Fatal error: Uncaught Error: Cannot modify readonly property Foo::$bar
次に,以下のように未定義のプロパティ変数mooに値を代入して動的プロパティを作成してみましょう.
$foo->moo = 1;
通常のクラスでは,PHP 8.2において前述のように警告(Deprecated)を発生しますが,readonly指定されたクラスの場合,以下のように致命的エラーを発生します.
Fatal error: Uncaught Error: Cannot create dynamic property Foo::$moo
なお,readonlyが指定されたクラスに先程紹介した#[AllowDynamicProperties]属性を指定することはできません.#[AllowDynamicProperties]を指定した場合,致命的なエラーを発生します.
また,プロパティ変数の宣言において,型宣言を省略したり,static宣言を行ったりすることはできません.上記の例の3行目を以下のように変更するといずれも致命的エラーを発生します.
[型宣言を省略]
public $bar;
[static宣言を追加]
public static int $bar;
また,クラス継承においても注意点があり,継承元と継承先のreadonly属性は一致している必要があります.つまり,readonly指定されたクラスを継承した場合,継承先のクラスにおいてもreadonly指定を行う必要があります.また,この逆として,readonly指定されていないクラスを継承した際に,継承先のクラスにおいてreadonlyを指定することはできません.

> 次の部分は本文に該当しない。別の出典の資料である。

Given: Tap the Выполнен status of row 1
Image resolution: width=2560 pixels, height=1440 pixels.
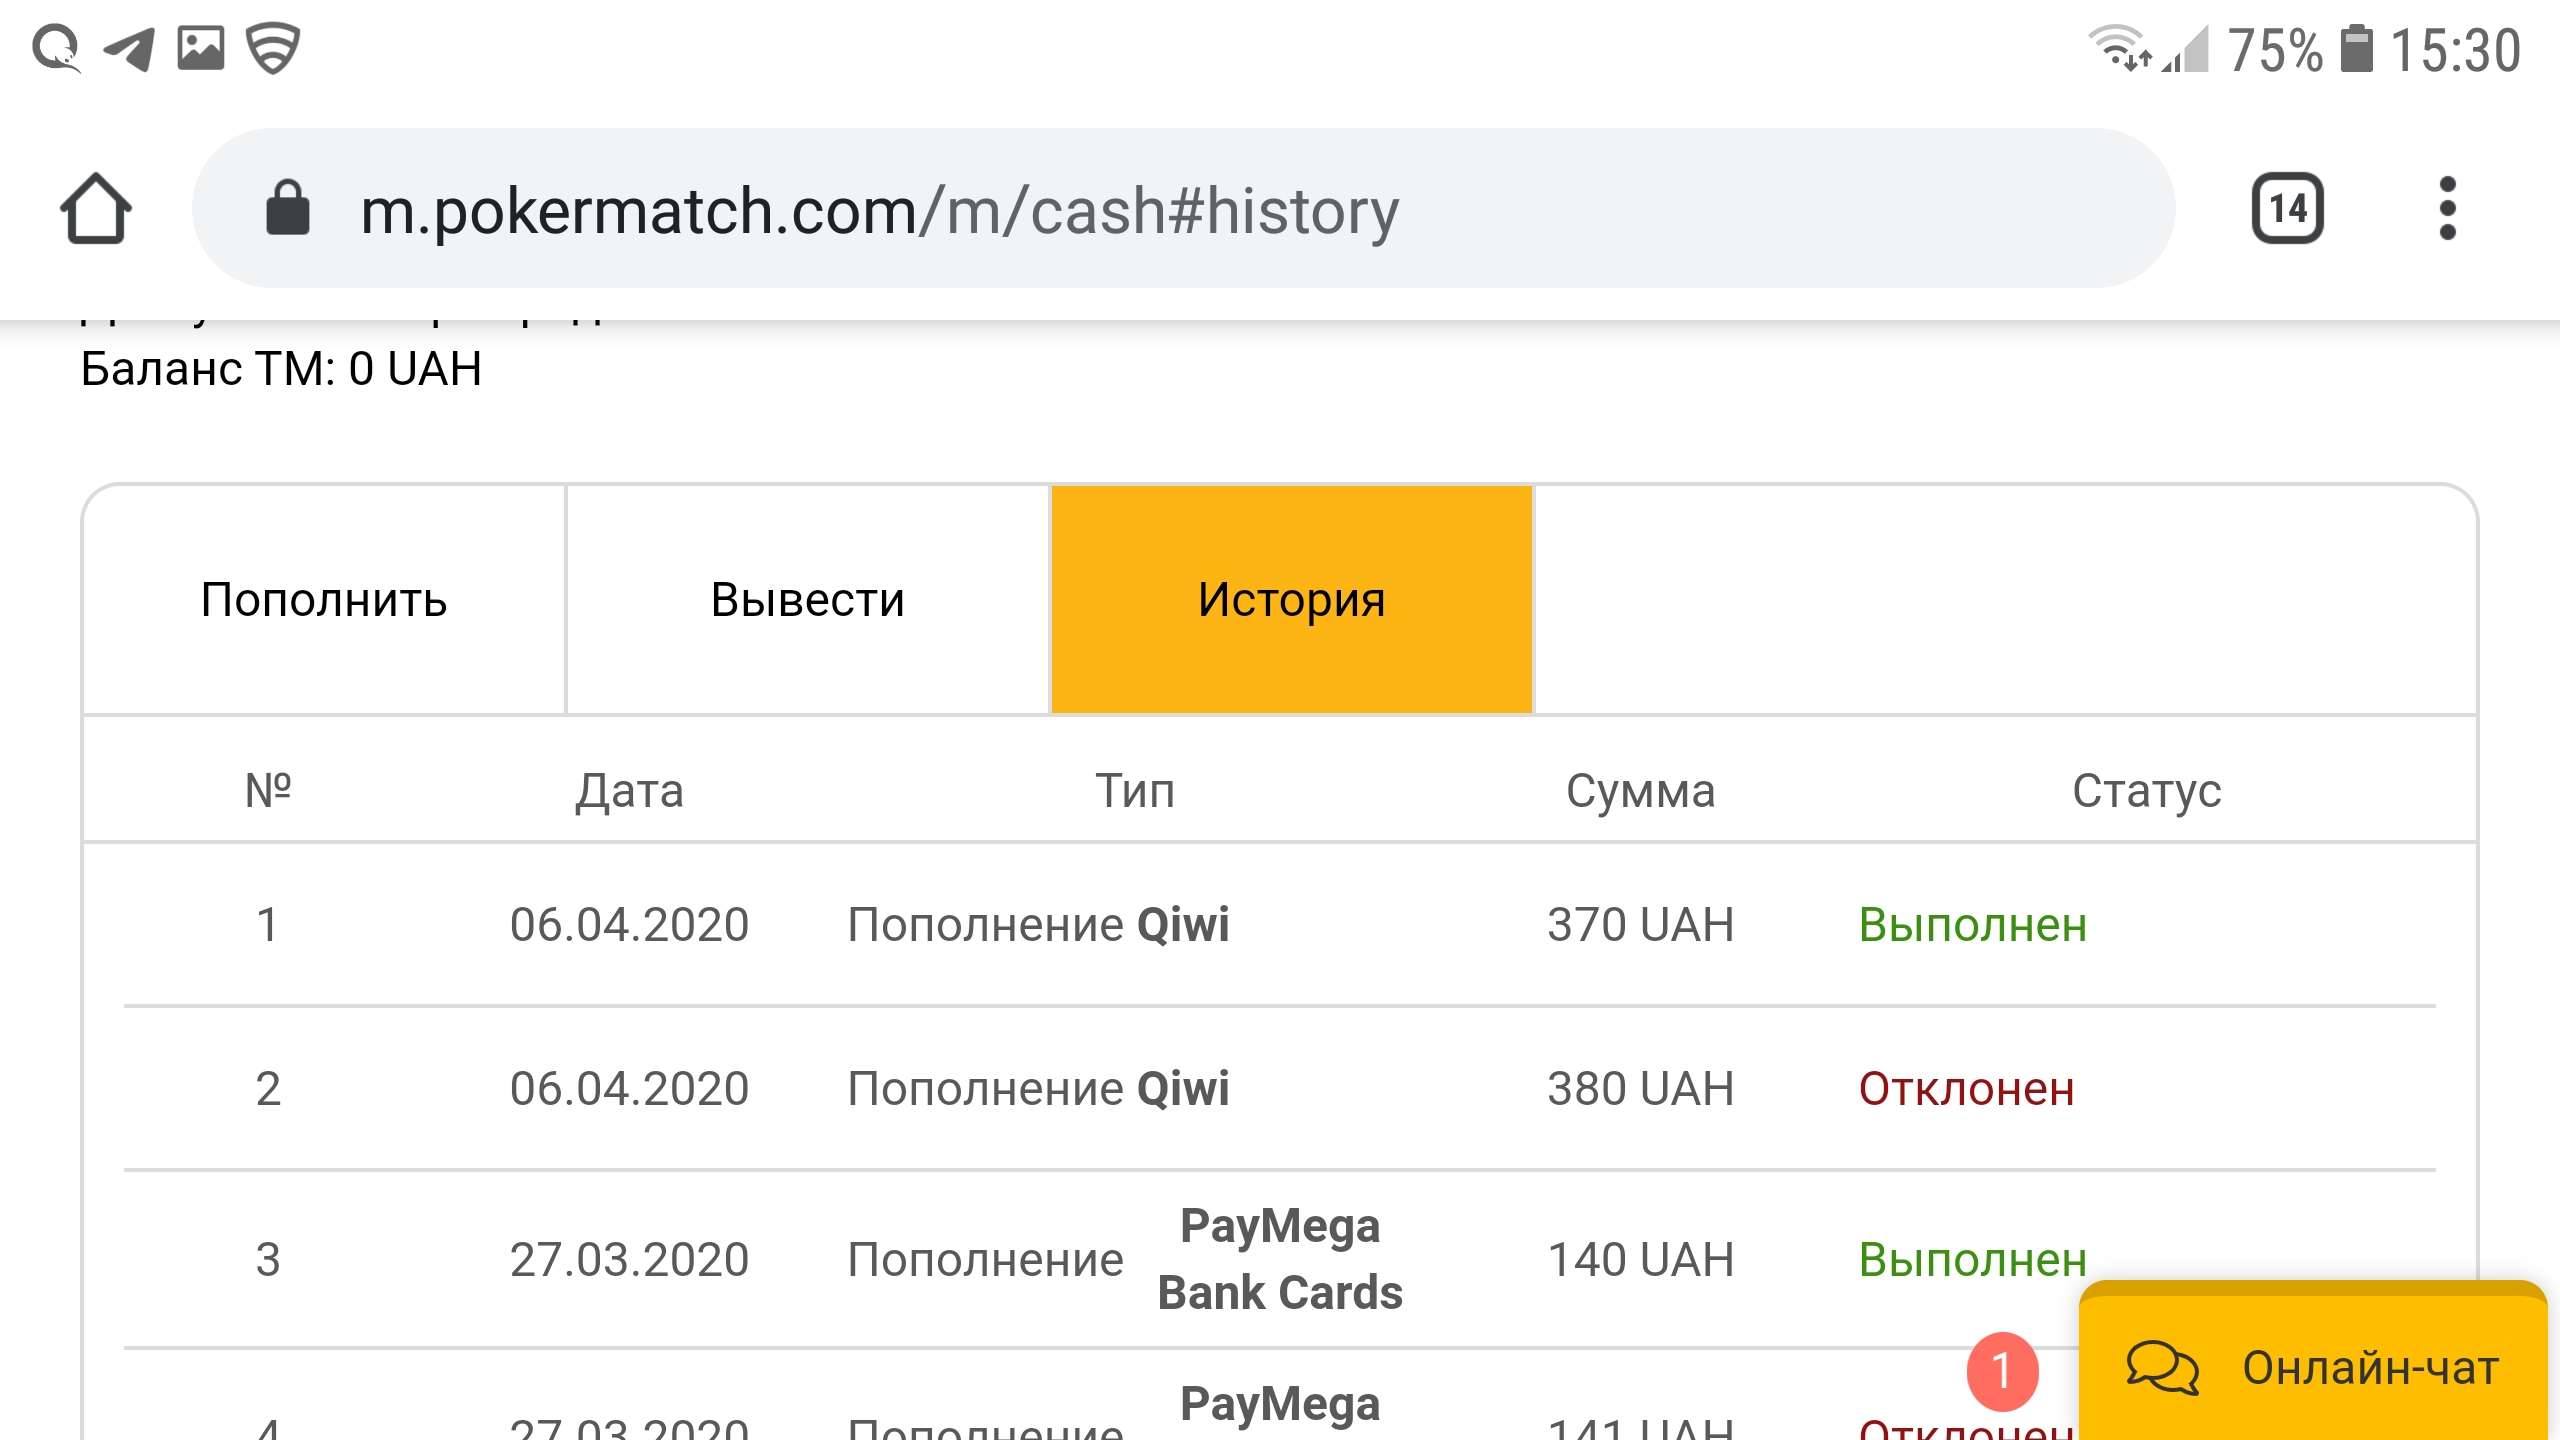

例えば,以下のようなコードは,親クラスでのみreadonlyが指定されているため,致命的エラーを発生します.
readonly class Foo {}
class Moo extends Foo {}
逆に以下のコードにおいては,子クラスでのみreadonlyが指定されているため,同様に致命的エラーを発生します.
class Foo {}
readonly class Moo extends Foo {}
今回は,次のマイナーバージョンアップにあたるPHP 8.2の開発計画と予定される変更点について紹介しました.リリースマネージャおよびリリースに向けたスケジュールが決まったことでPHP 8.2の開発は本格化するものと思われます.PHP 8系の機能を更に進化させたPHP 8.2が年末に向けて予定通りリリースされることが期待されます.